> _EXERCISE GOAL_
With nothing omitted, transcribe the entries exactly as written.

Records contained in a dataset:
=-=-=
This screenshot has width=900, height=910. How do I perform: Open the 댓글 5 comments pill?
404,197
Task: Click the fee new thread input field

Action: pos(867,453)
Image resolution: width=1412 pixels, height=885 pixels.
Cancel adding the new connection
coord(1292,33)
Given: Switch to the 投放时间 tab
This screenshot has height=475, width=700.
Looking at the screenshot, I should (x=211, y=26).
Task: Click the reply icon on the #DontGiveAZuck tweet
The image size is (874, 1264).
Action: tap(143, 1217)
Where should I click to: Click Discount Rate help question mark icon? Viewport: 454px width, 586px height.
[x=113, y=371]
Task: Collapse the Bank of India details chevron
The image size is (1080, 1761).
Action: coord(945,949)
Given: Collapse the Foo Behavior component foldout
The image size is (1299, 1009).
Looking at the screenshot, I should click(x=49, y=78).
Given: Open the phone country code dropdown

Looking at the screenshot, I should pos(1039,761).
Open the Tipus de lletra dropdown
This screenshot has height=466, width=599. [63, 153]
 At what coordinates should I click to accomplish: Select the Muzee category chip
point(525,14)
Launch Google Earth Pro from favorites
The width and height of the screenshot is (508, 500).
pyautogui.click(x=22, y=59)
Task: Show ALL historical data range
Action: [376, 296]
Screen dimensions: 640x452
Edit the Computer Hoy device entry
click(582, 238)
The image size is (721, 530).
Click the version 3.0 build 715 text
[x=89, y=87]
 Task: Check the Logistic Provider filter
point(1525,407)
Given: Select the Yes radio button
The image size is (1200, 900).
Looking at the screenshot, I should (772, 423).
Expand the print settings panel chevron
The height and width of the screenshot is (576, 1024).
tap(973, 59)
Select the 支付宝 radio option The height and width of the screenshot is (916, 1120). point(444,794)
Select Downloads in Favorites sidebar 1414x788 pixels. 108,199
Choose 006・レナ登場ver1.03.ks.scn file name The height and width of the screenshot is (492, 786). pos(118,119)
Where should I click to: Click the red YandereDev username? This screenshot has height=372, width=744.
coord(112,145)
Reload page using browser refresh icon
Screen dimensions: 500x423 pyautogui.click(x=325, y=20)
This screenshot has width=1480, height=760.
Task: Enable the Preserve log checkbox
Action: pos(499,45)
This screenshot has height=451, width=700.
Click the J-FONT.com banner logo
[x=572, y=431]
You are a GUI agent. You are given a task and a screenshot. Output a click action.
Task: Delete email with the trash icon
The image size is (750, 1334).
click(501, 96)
=-=-=
> _EXERCISE RESULT_
This screenshot has width=900, height=910. How do I perform: Open the 댓글 5 comments pill?
404,197
Task: Click the fee new thread input field

Action: pos(867,453)
Image resolution: width=1412 pixels, height=885 pixels.
Cancel adding the new connection
coord(1292,33)
Given: Switch to the 投放时间 tab
This screenshot has height=475, width=700.
Looking at the screenshot, I should (x=211, y=26).
Task: Click the reply icon on the #DontGiveAZuck tweet
The image size is (874, 1264).
Action: tap(143, 1217)
Where should I click to: Click Discount Rate help question mark icon? Viewport: 454px width, 586px height.
[x=113, y=371]
Task: Collapse the Bank of India details chevron
The image size is (1080, 1761).
Action: coord(945,949)
Given: Collapse the Foo Behavior component foldout
The image size is (1299, 1009).
Looking at the screenshot, I should click(x=49, y=78).
Given: Open the phone country code dropdown

Looking at the screenshot, I should pos(1039,761).
Open the Tipus de lletra dropdown
This screenshot has height=466, width=599. [63, 153]
 At what coordinates should I click to accomplish: Select the Muzee category chip
point(525,14)
Launch Google Earth Pro from favorites
The width and height of the screenshot is (508, 500).
pyautogui.click(x=22, y=59)
Task: Show ALL historical data range
Action: [376, 296]
Screen dimensions: 640x452
Edit the Computer Hoy device entry
click(582, 238)
The image size is (721, 530).
Click the version 3.0 build 715 text
[x=89, y=87]
 Task: Check the Logistic Provider filter
point(1525,407)
Given: Select the Yes radio button
The image size is (1200, 900).
Looking at the screenshot, I should (772, 423).
Expand the print settings panel chevron
The height and width of the screenshot is (576, 1024).
tap(973, 59)
Select the 支付宝 radio option The height and width of the screenshot is (916, 1120). point(444,794)
Select Downloads in Favorites sidebar 1414x788 pixels. 108,199
Choose 006・レナ登場ver1.03.ks.scn file name The height and width of the screenshot is (492, 786). pos(118,119)
Where should I click to: Click the red YandereDev username? This screenshot has height=372, width=744.
coord(112,145)
Reload page using browser refresh icon
Screen dimensions: 500x423 pyautogui.click(x=325, y=20)
This screenshot has width=1480, height=760.
Task: Enable the Preserve log checkbox
Action: pos(499,45)
This screenshot has height=451, width=700.
Click the J-FONT.com banner logo
[x=572, y=431]
You are a GUI agent. You are given a task and a screenshot. Output a click action.
Task: Delete email with the trash icon
The image size is (750, 1334).
click(501, 96)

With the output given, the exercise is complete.